For such conservative investors, hybrid funds are the solution.
What is a Hybrid Fund?
Hybrid funds basically are a type of mutual fund which basically invests in more than one asset class. These funds are, most often, a combination of equity and debt assets. Such hybrid funds may include a gold or Real estate.
What you need to consider before investing in hybrid funds?
- The returns: it is essential to know that hybrid funds don’t always guarantee returns. The returns are affected by the performance of the investments. You must know that in a rising market, hybrid funds performance lags the funds which have 100% equity allocation and in a falling market it will basically outperform pure equity funds.

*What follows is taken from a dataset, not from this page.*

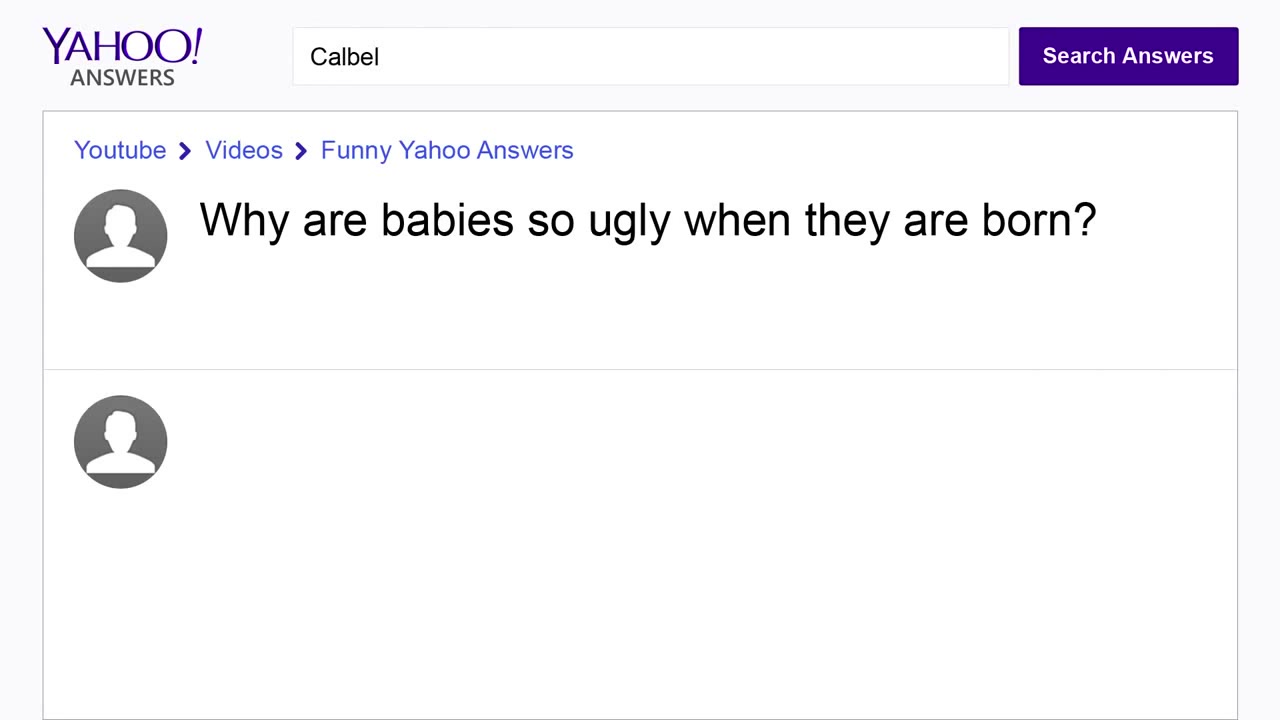Click the question card divider area

640,367
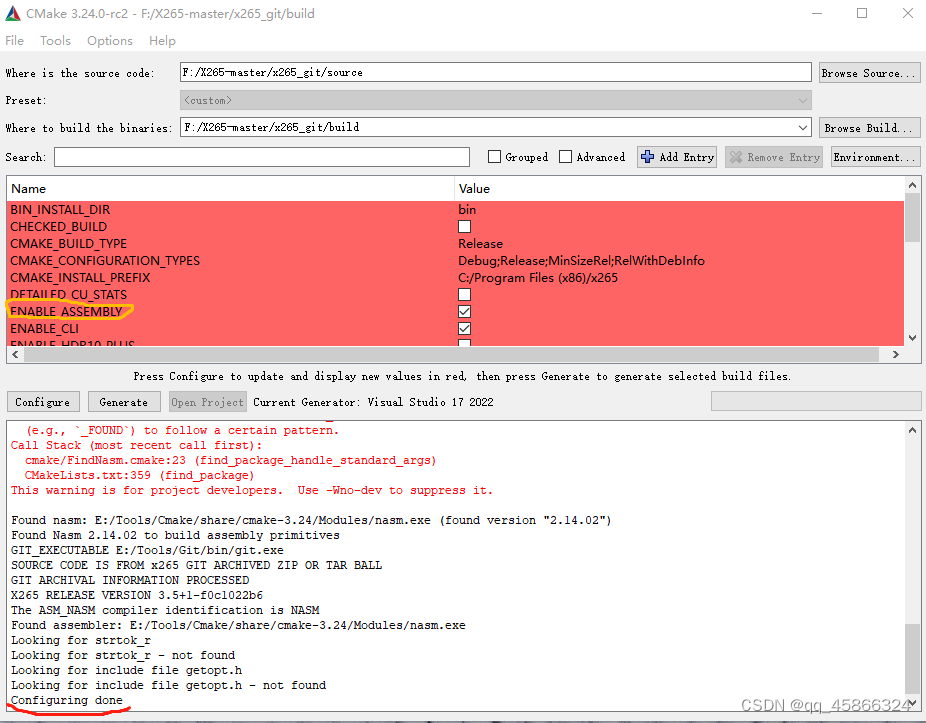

- The returns: something you just cannot overlook, hybrid funds come with risk. The higher the equity component you invest in, the riskier is the fund.
- Time horizon: hybrid funds usually are suited for a medium term horizon, say roughly 3-5 years. The longer is your time horizon, the better are your chances of getting stable returns.
- Cost of the fund: just like every mutual fund, hybrid funds also charge a fee. This is known as expense ratio. The lower is the expense ratio, the better it is for the investor.
These are some of the things you need to look into before getting yourself hybrid funds and thereby asses your risks to returns ratio. In the investing scene, only those who are constantly vigilant make maximum money.